Мрачное настроение как кстати к мрачной погоде. И только луна всегда светла и мила.
Тихий шорох за спиной заставил обернуться — посреди комнаты облачённый в узкие домашние штаны и белую, наполовину распахнутую рубаху стоял кузен графа.
— И почему я не удивлён? — омега первым заговорил.
Чонгук подошёл и стал напротив него.
Чимин недолго изучает лицо, чуть дольше задерживаясь на скулах, скользит по смуглой шее к груди, выделяющейся на фоне белоснежного батиста, а потом опускает взгляд на пол — только одна тень, его.
— Ты не человек, — негромко то ли спрашивает, то ли утверждает омега, всё ещё глядя в пол.

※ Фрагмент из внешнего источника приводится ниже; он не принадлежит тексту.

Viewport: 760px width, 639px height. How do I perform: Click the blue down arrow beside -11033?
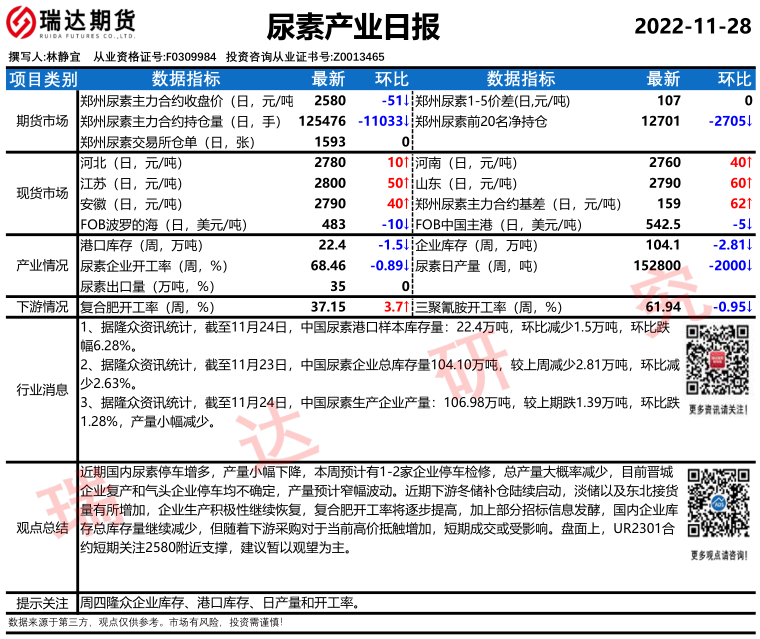pos(406,121)
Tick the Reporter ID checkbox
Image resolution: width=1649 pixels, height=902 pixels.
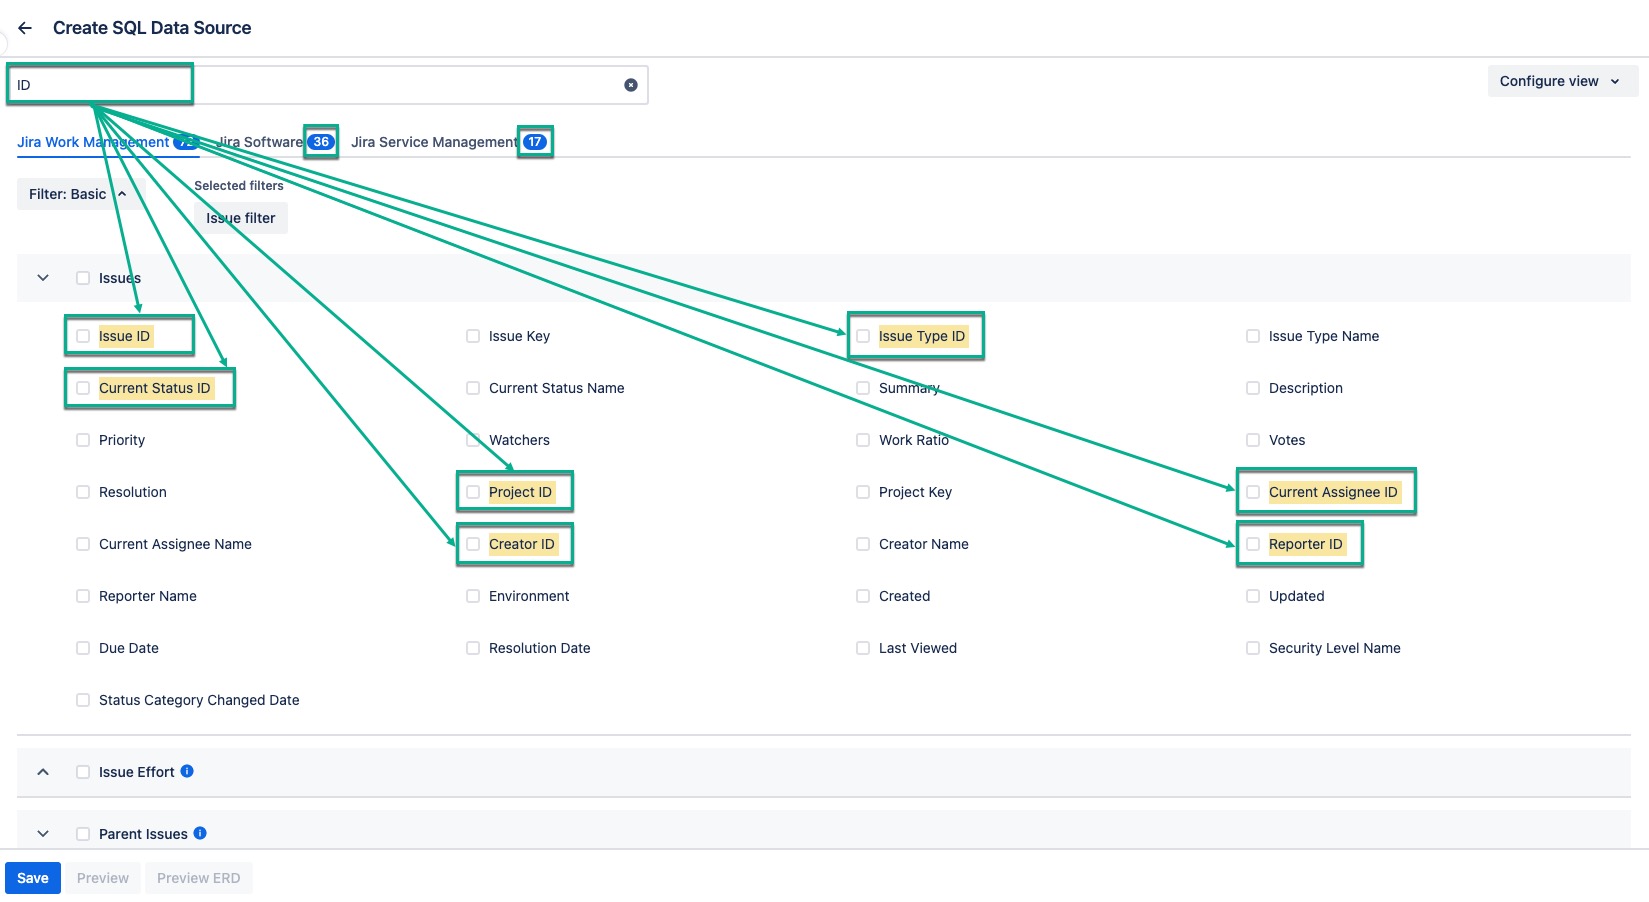pyautogui.click(x=1253, y=544)
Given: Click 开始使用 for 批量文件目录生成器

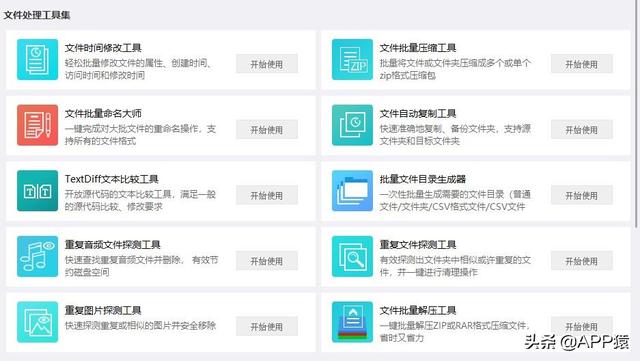Looking at the screenshot, I should point(582,195).
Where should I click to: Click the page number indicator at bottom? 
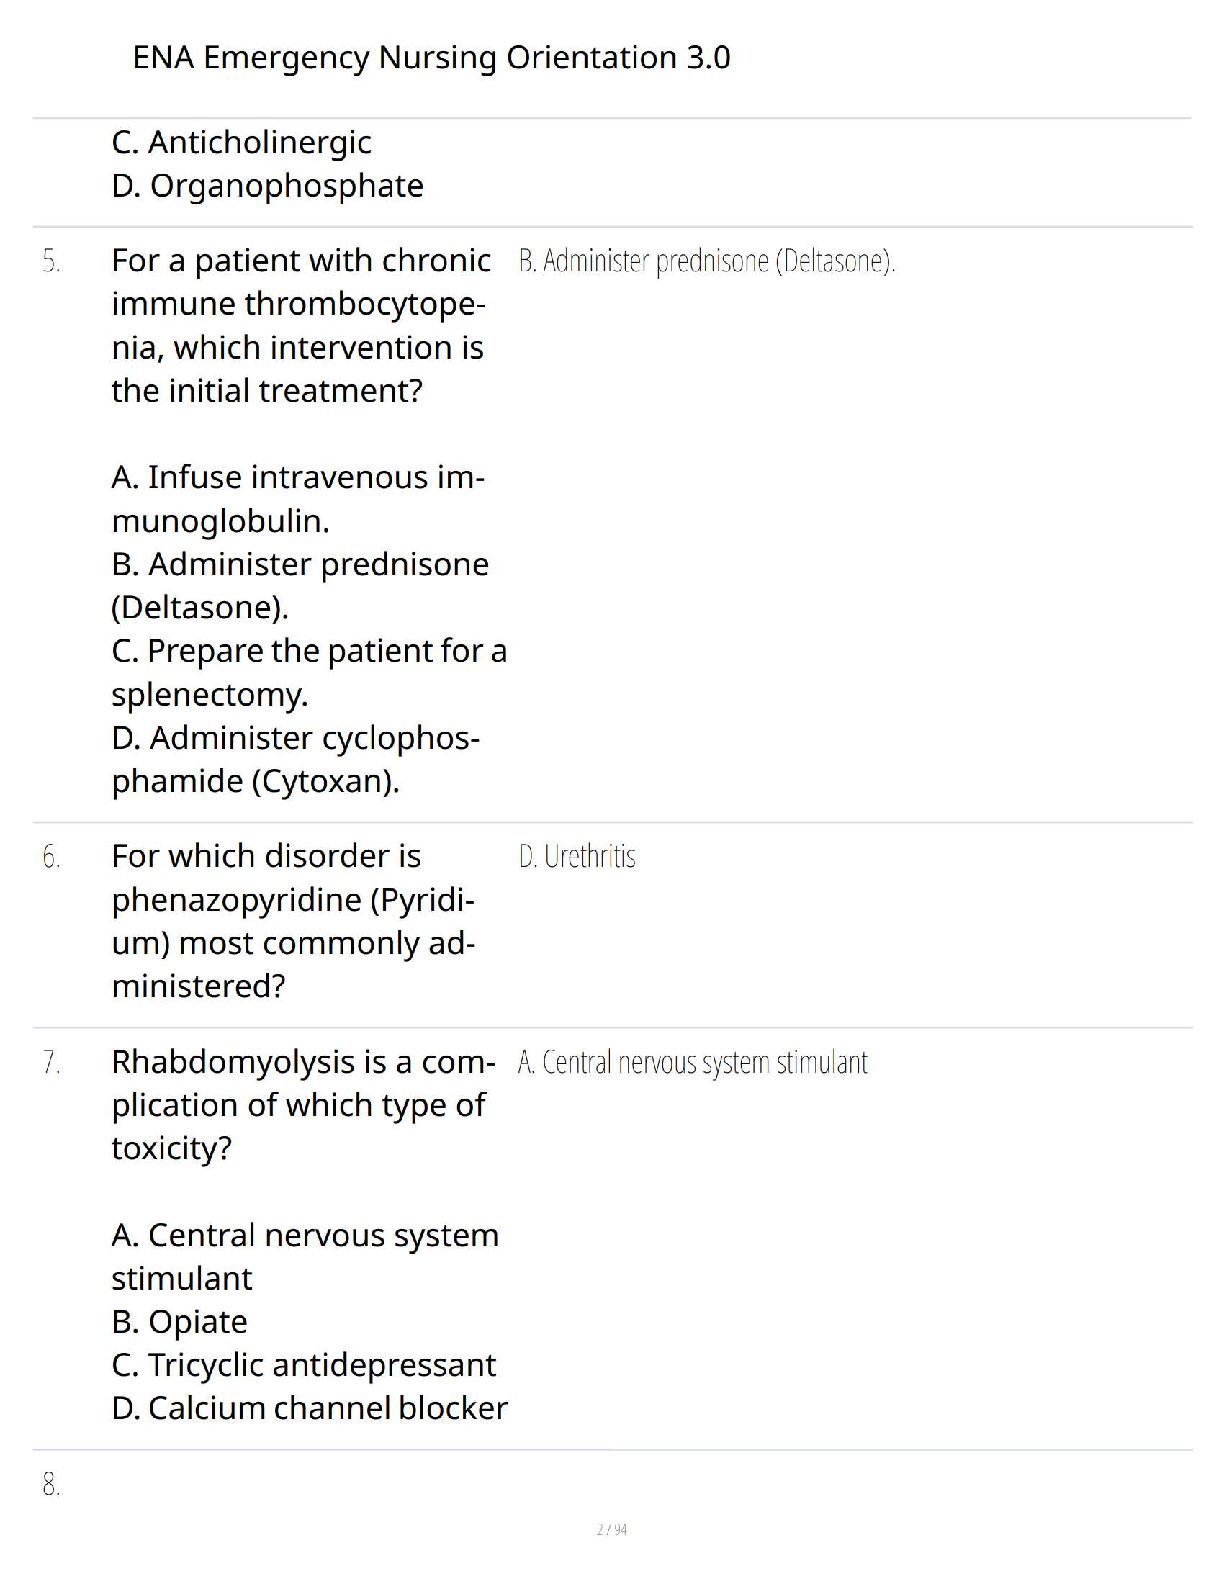tap(611, 1529)
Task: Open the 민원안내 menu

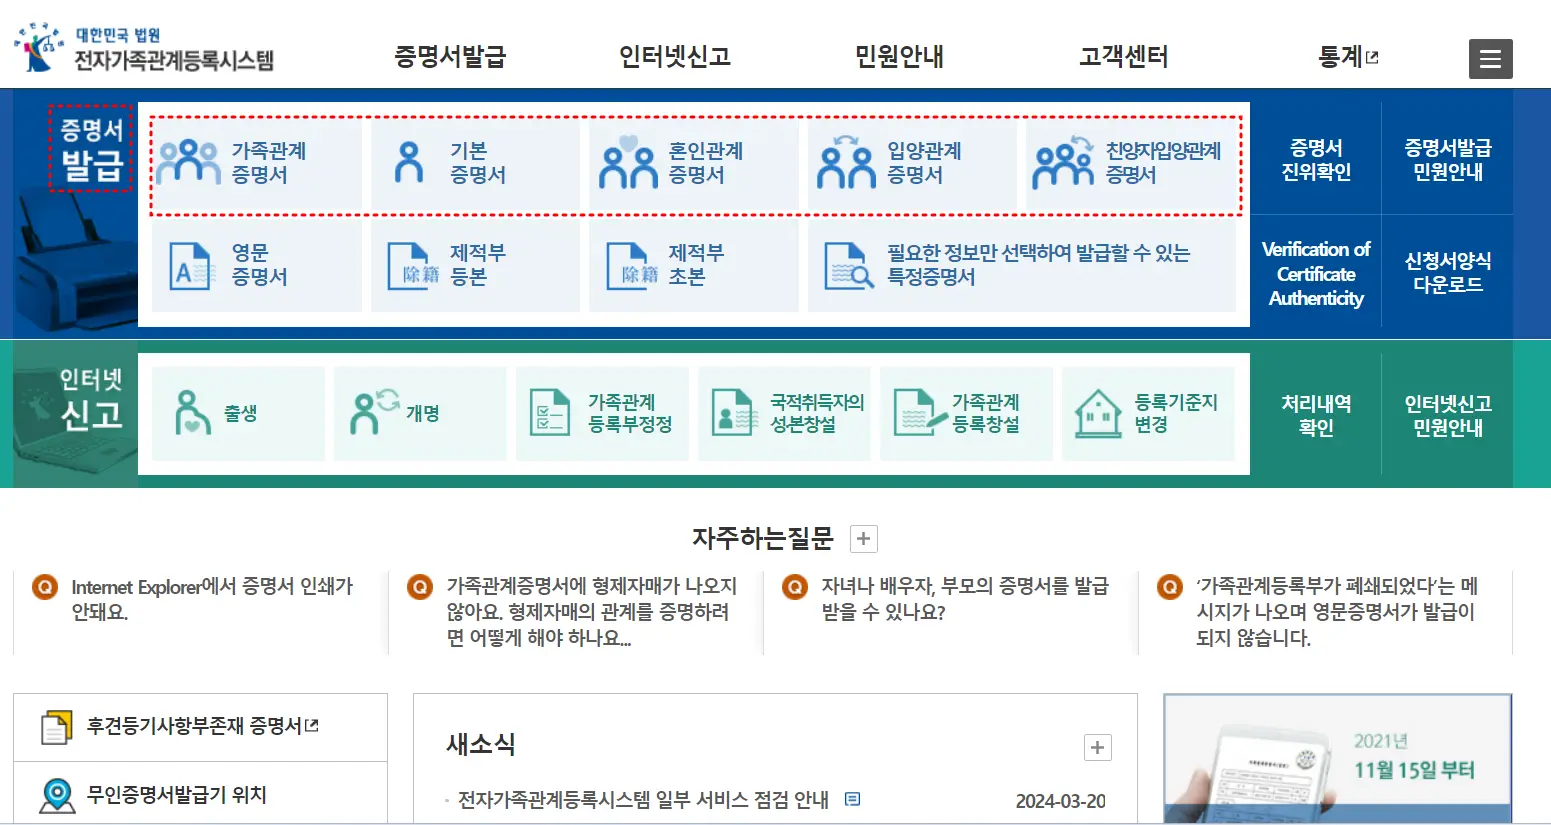Action: 898,57
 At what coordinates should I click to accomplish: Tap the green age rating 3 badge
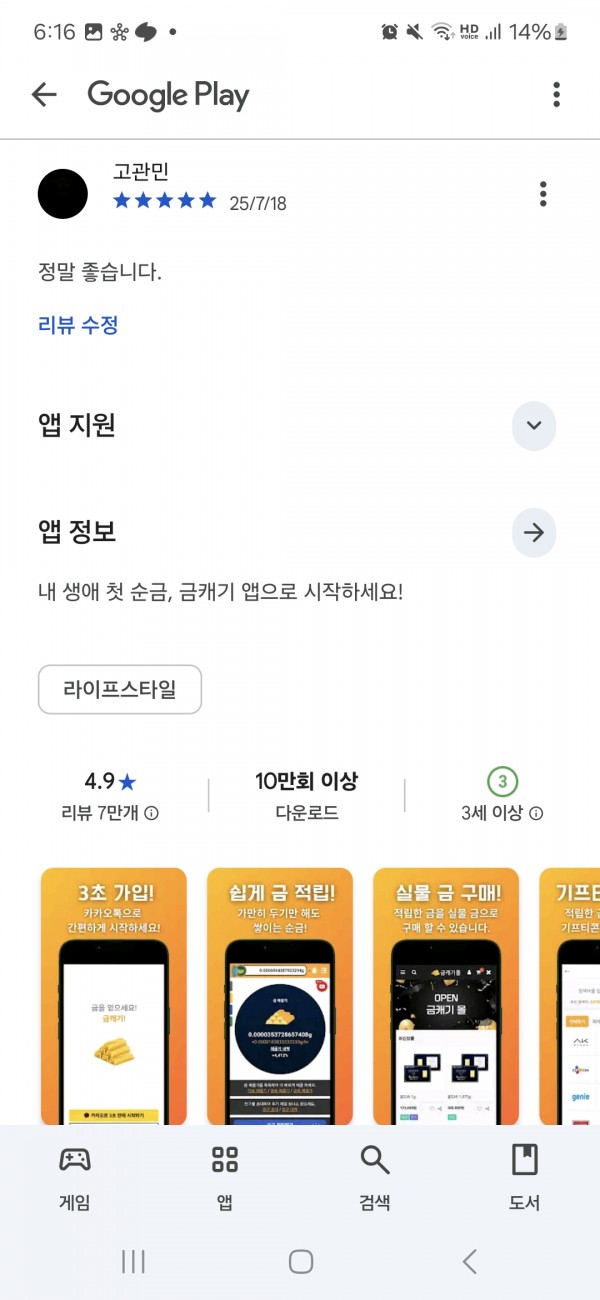pyautogui.click(x=503, y=781)
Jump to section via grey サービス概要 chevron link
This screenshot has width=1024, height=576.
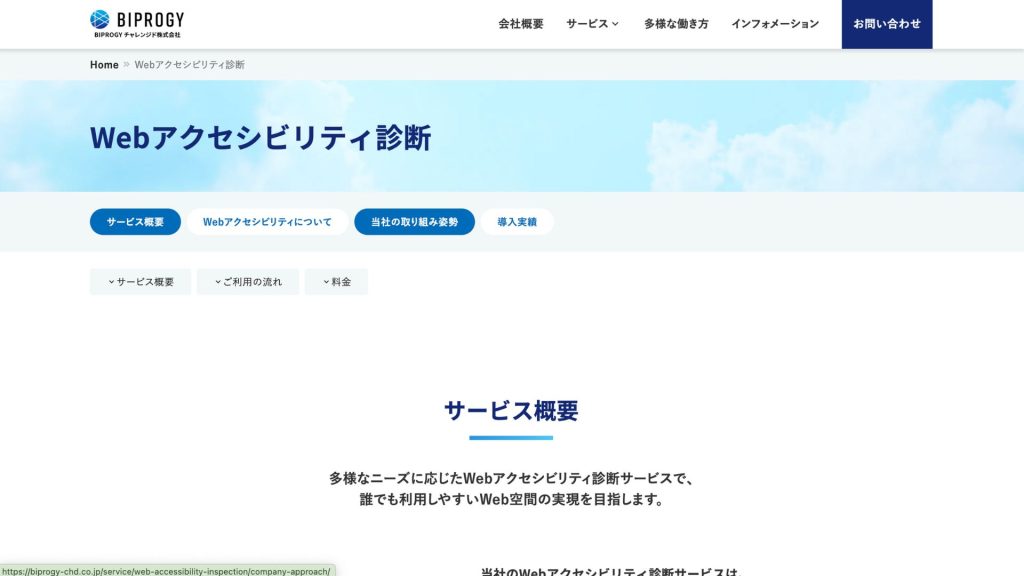point(140,282)
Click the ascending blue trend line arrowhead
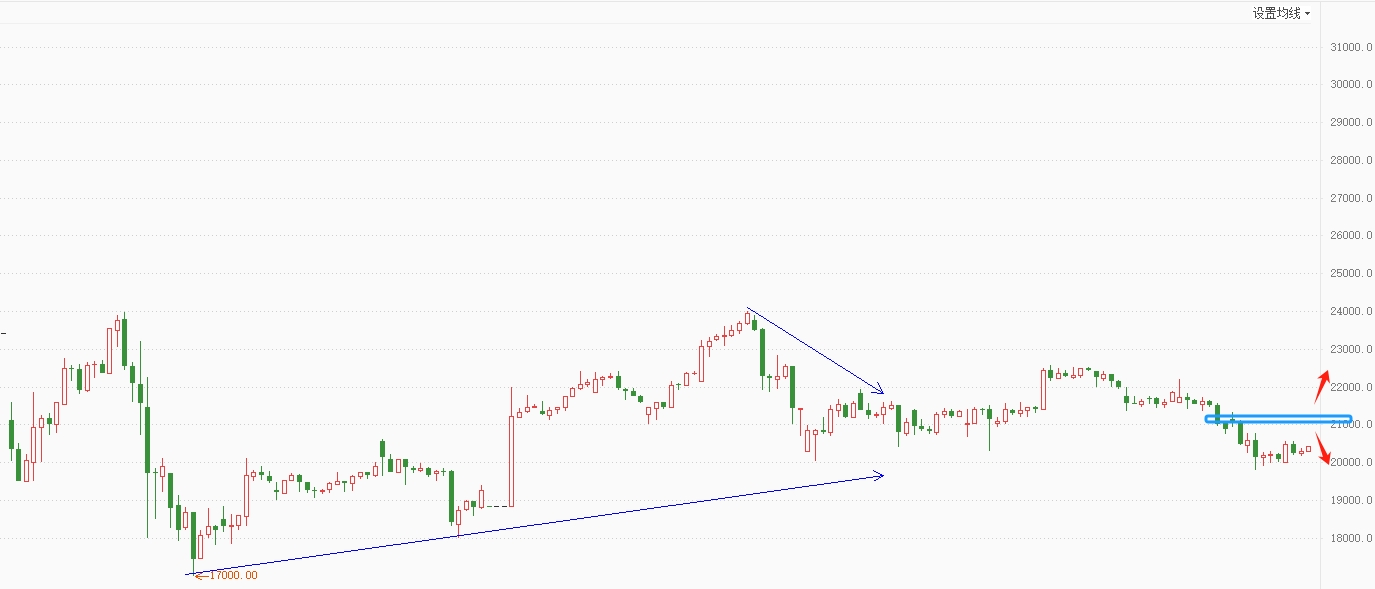Screen dimensions: 1375x589 [878, 475]
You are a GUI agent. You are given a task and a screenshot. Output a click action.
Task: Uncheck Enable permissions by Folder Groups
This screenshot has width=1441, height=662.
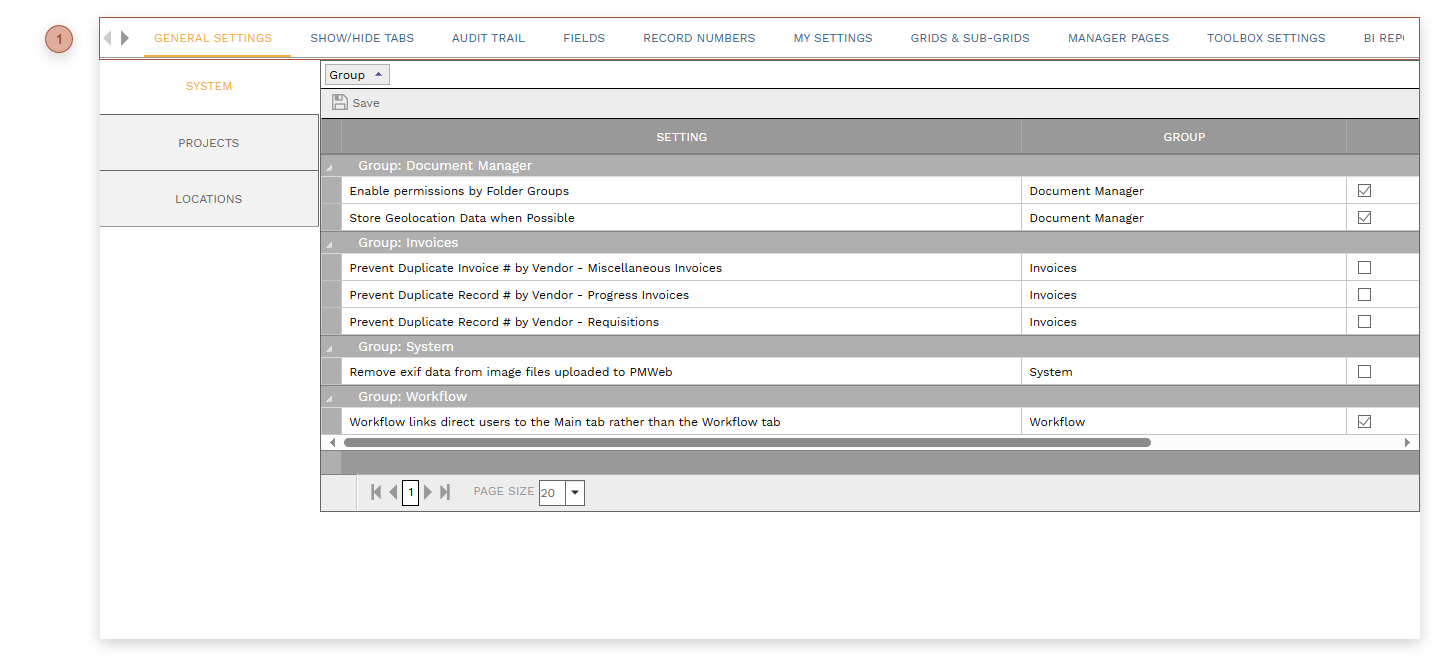click(1364, 190)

Чимин вздрагивает и возвращается к серьёзному лику альфы и, поколебавшись, протягивает руку: кожа горячая, на щеке гладкая, а на подбородке чувствуется жёсткая щетина. Чонгук прикрывает веки и льнёт в ответ на лёгкие поглаживания ладони.
— Но и не призрак, — отнял руку. В прошлый раз ты растаял, стоило мне коснуться тебя.
— Так кто ты? — в глазах затаился испуг.
Альфа вздыхает и подставляет лицо бело-лунному свету, а омега, затаив дыхание, ждёт ответа, глядя на напряжённый профиль.
— Я застыл во времени: не старею, но каждую ночь засыпаю в своей постели, ем, но не чувствую голода или сытости — нет движения.
Чимин смотрит в грустные глаза напротив:
— Ты… — раздумывает, покусывая нижнюю губу. — Ты вампир? — наконец-то выдыхает вопрос.
Тёплый грудной смех невольно заставляет улыбнуться и Чимина.
— Нет, — Чонгук берёт ладони омеги и перебирает пальчики, — я не вампир. А разве вампиры существуют? — улыбается глазами, выгнув бровь дугой.
— Ах, — Чимин обиженно выдернул ладошки, прижимая их к груди, — да Вы ещё смеётесь надо мной, Ваше Сиятельство. И как только…
— Простите меня, мой ангел во плоти, — и, приложив ладонь к груди, слегка кланяется и кивает, а выпрямившись во весь огромный рост и расправив плечи, совершенно строго спрашивает:
— А Вы верите в судьбу, дражайший супруг графа Ким Намджуна?
На что получает удивлённый вдох и прикрытые в испуге пальцами губы.
Утро началось не так, как привык Чимин.
Сквозь сон уловил, как проскрипела дверь, как Дэнни быстро прошаркал по ковру к окну и раздвинул тяжёлые бархатные портьеры — в окно ударил резкий солнечный свет. Омега невольно дёрнул головой, ещё сильнее сжимая до красных пятен веки:
— Дэ-э-энни, — сонно прохрипел он и повернулся спиной к яркому свету, укрываясь одеялом с головой, — я хочу ещё немного поспать.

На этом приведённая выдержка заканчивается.